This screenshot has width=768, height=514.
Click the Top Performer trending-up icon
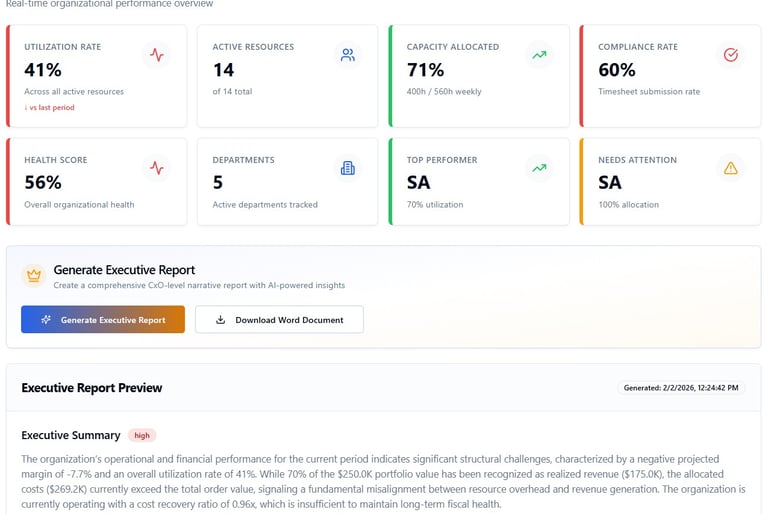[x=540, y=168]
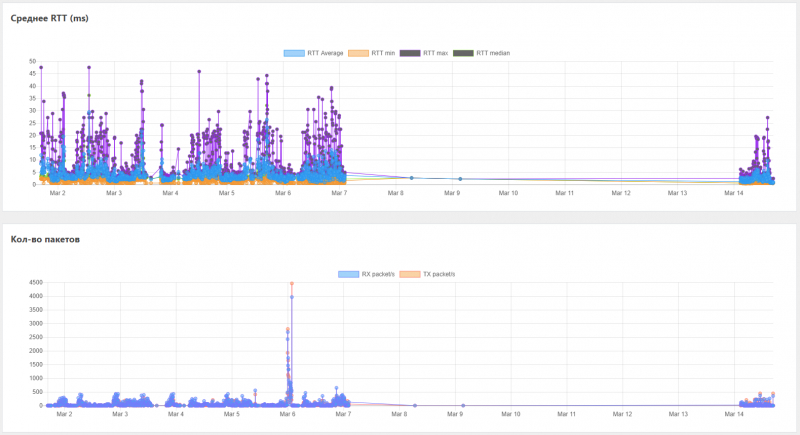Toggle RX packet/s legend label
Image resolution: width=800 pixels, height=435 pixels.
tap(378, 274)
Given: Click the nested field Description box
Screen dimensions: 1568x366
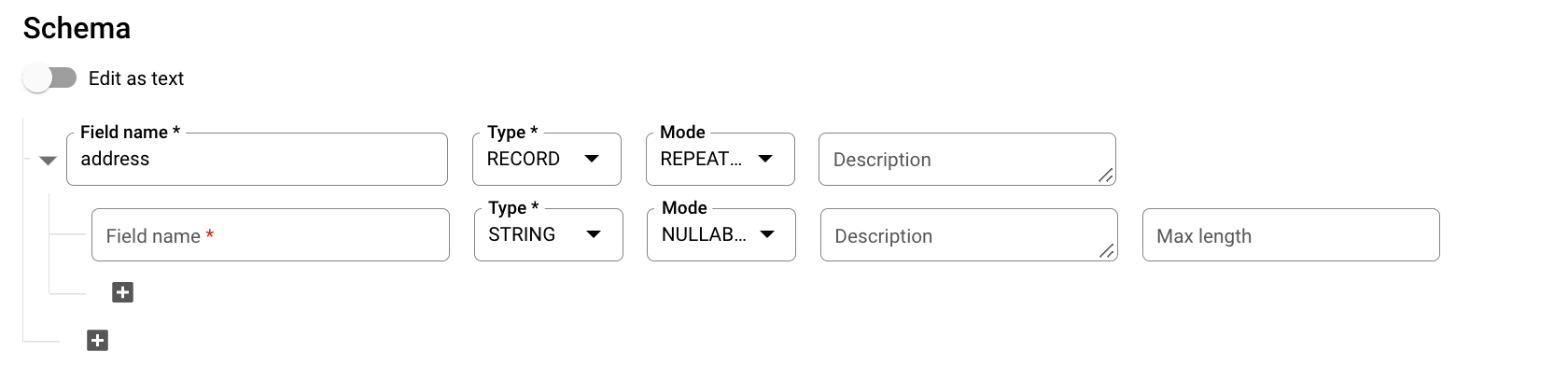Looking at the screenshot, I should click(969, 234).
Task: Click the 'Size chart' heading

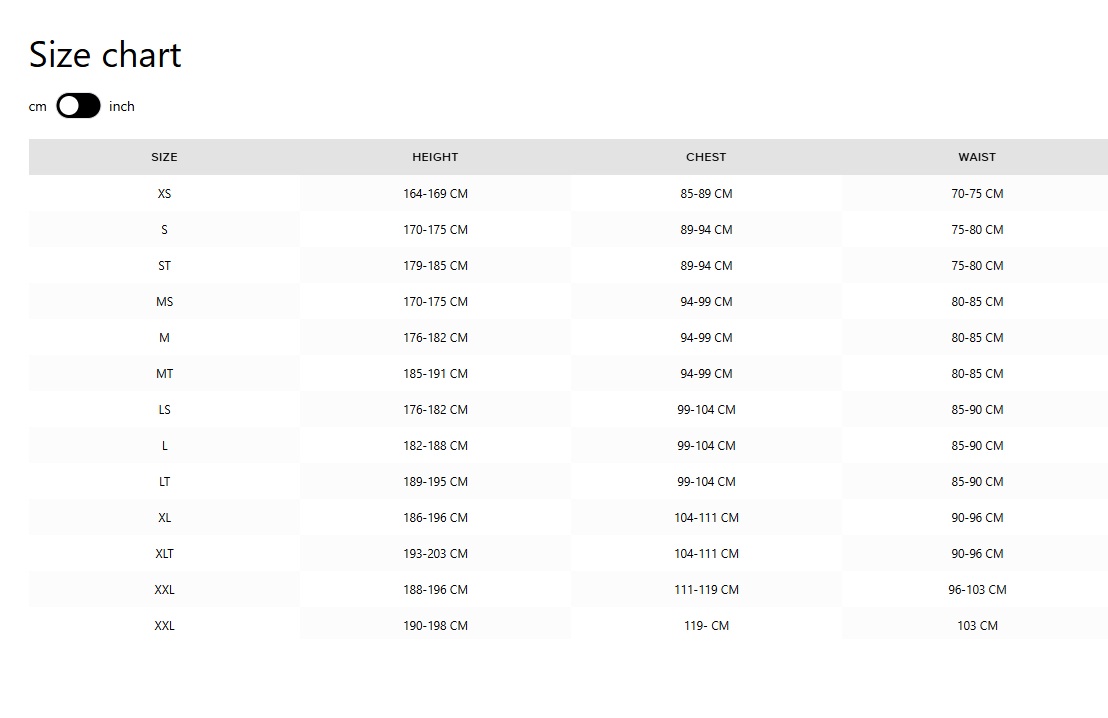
########################################
To do: Give back every line of the material above word for word, leaving out the pictures.

Output:
This screenshot has width=768, height=514.
Click the Top Performer trending-up icon
[x=540, y=168]
Toggle RX packet/s legend label
Image resolution: width=800 pixels, height=435 pixels.
tap(378, 274)
Given: Click the nested field Description box
Screen dimensions: 1568x366
Looking at the screenshot, I should click(969, 234).
Task: Click the 'Size chart' heading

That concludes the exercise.